Examples of parallel computer with MISD architechture
Few actual examples of this class of parallel computer have ever existed. One example of this machine is the systolic array, such as the CMU iWarp[Borkaret al., 1990]. Another prominent example of MISD in computing are the Space Shuttle flight control computers. The research on MISD concentrates on some conceivable usage: Multiple frequency filters operating on a single signal stream, Multiple cryptography algorithms, and Attempting to crack a single coded message.
Application
===in Network===
A number of important system services need strong scaling, where a fixed workload is executed more quickly with increased core counts. This is particularly true for data-intensive, network-oriented system services because network interface card (NIC) line rates continue to increase but the individual cores that service them are not getting any faster. Replicated work approach based on a multiple-instruction/single-data (MISD) execution model seems to be a promising solution to take advantage of unexploited parallelization opportunities in multi-core systems. This approach is particularly important in the network stack, as it is needed to enable strongly scalable network services.

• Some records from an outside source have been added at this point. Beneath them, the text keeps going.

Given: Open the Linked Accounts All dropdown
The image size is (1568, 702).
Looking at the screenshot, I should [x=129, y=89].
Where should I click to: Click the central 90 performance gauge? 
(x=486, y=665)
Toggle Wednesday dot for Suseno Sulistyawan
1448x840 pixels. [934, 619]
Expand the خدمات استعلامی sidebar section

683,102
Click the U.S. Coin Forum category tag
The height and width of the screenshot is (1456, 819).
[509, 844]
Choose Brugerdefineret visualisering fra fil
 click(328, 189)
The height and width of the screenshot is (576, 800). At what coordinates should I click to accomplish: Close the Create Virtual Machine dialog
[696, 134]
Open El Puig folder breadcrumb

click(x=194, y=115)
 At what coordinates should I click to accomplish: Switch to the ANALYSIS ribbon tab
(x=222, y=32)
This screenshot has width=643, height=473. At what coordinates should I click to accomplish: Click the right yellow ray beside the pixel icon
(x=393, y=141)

A multiple instruction/single data (MISD) execution model (i.e. replicated work) is used to provide ne-grained data consistency between cores and to eliminate expensive inter-core interactions. In this approach, shown in Figure 1(a), state is replicated into domains on separate cores, and requests that modify shared state are broadcast to every domain using a ringbuffer -based channel abstraction. The first replica that dequeues a request becomes the primary replica for that request and is responsible for fully processing it, including any updates with globally visible side effects (e.g. data delivery, packet reconstruction, acknowledgment generation). Other replicas that process the request will, on the other hand, only partially process each request to maintain state consistency. This approach is particularly appropriate for many network services because it parallelizes expensive per-byte processing (e.g. data copies, encryption/decryption, and error correction) and replicates per-header processing costs that are known to be small. It also retains the reduced locking and caching costs of systems like Barrelfish while adding the ability to perform fine-grained updates to logically shared state.
To examine the potential for this approach compared to lock-based and atomic instruction-based MIMD approaches, A simple synthetic test has been constructed. In this test, processing each request requires some amount of work that can be done by one core without synchronization or replication (i.e. parallelizable work), and some work that must be synchronized or replicated. Specially, the parallelizable work is a set of memory updates done on per-core memory, while the synchronized work is the set of memory up-dates that must be performed: (a) on every replica; (b) while holding a shared lock; or (c) by using atomic memory update instructions. Figure 1(b) shows the potential performance advantages of this approach using a 10:1 ratio of parallelizable to replicated work; we chose this ratio based on our studies of production TCP/IP stacks. As can be seen, the lock-based model scales remarkably poorly and the atomic instruction approach is only slightly better.